Source code for mbgdml.analysis.problematic

# MIT License
#
# Copyright (c) 2020 monopsony
# Copyright (c) 2020-2023, Alex M. Maldonado
#
# Permission is hereby granted, free of charge, to any person obtaining a copy
# of this software and associated documentation files (the "Software"), to deal
# in the Software without restriction, including without limitation the rights
# to use, copy, modify, merge, publish, distribute, sublicense, and/or sell
# copies of the Software, and to permit persons to whom the Software is
# furnished to do so, subject to the following conditions:
#
# The above copyright notice and this permission notice shall be included in all
# copies or substantial portions of the Software.
#
# THE SOFTWARE IS PROVIDED "AS IS", WITHOUT WARRANTY OF ANY KIND, EXPRESS OR
# IMPLIED, INCLUDING BUT NOT LIMITED TO THE WARRANTIES OF MERCHANTABILITY,
# FITNESS FOR A PARTICULAR PURPOSE AND NONINFRINGEMENT. IN NO EVENT SHALL THE
# AUTHORS OR COPYRIGHT HOLDERS BE LIABLE FOR ANY CLAIM, DAMAGES OR OTHER
# LIABILITY, WHETHER IN AN ACTION OF CONTRACT, TORT OR OTHERWISE, ARISING FROM,
# OUT OF OR IN CONNECTION WITH THE SOFTWARE OR THE USE OR OTHER DEALINGS IN THE
# SOFTWARE.

"""Identifies problematic (high error) structures for model to train on next.
Some code within this module is modified from https://github.com/fonsecag/MLFF.
"""

import os
import numpy as np
from scipy.spatial.distance import pdist

from . import clustering
from ..mbe import mbePredict
from ..utils import save_json
from ..losses import loss_f_mse
from ..logger import GDMLLogger

log = GDMLLogger(__name__)


[docs]class ProblematicStructures:
    r"""Find problematic structures for models in datasets.
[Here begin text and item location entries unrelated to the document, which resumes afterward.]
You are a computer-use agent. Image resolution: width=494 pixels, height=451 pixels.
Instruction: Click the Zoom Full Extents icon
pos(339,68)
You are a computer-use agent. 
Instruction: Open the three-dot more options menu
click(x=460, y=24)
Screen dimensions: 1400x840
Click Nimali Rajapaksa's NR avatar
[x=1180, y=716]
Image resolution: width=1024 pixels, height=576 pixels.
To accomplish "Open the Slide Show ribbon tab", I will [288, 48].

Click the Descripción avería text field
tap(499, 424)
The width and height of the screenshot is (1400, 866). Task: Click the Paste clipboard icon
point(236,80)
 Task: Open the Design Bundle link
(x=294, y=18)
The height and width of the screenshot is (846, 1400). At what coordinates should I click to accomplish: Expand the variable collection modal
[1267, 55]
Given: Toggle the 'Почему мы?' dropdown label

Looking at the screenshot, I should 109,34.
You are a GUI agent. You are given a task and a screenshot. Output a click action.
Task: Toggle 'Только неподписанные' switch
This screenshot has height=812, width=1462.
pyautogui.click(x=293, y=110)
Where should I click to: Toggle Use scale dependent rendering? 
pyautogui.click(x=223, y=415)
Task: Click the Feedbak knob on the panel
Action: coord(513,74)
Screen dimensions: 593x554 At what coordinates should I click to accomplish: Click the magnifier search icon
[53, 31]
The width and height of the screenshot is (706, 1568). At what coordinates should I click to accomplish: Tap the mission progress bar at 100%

    Clusters all structures in a dataset using agglomerative and k-means
    algorithms using a structural descriptor and energies.
    """

    def __init__(
        self,
        models,
        predict_model,
        use_ray=False,
        n_workers=1,
        ray_address="auto",
        wkr_chunk_size=100,
    ):
        """
        Parameters
        ----------
        models : :obj:`list` of :obj:`mbgdml.models.Model`
            Machine learning model objects that contain all information to make
            predictions using ``predict_model``.
        predict_model : ``callable``
            A function that takes ``Z``, ``R``, ``entity_ids``, ``nbody_gen``, ``model``
            and computes energies and forces. This will be turned into a ray remote
            function if ``use_ray = True``. This can return total properties
            or all individual :math:`n`-body energies and forces.
        use_ray : :obj:`bool`, default: ``False``
            Use `ray <https://docs.ray.io/en/latest/>`__ to parallelize
            computations.
        n_workers : :obj:`int`, default: ``1``
            Total number of workers available for ray. This is ignored if ``use_ray``
            is ``False``.
        ray_address : :obj:`str`, default: ``"auto"``
            Ray cluster address to connect to.
        wkr_chunk_size : :obj:`int`, default: ``100``
            Number of :math:`n`-body structures to assign to each spawned
            worker with ray.
        """
        self.models = models
        self.mbe_pred = mbePredict(
            models,
            predict_model,
            use_ray=use_ray,
            n_workers=n_workers,
            ray_address=ray_address,
            wkr_chunk_size=wkr_chunk_size,
        )

        self.course_n_cl_r = 10
        r"""Number of clusters used in the course stage for geometries.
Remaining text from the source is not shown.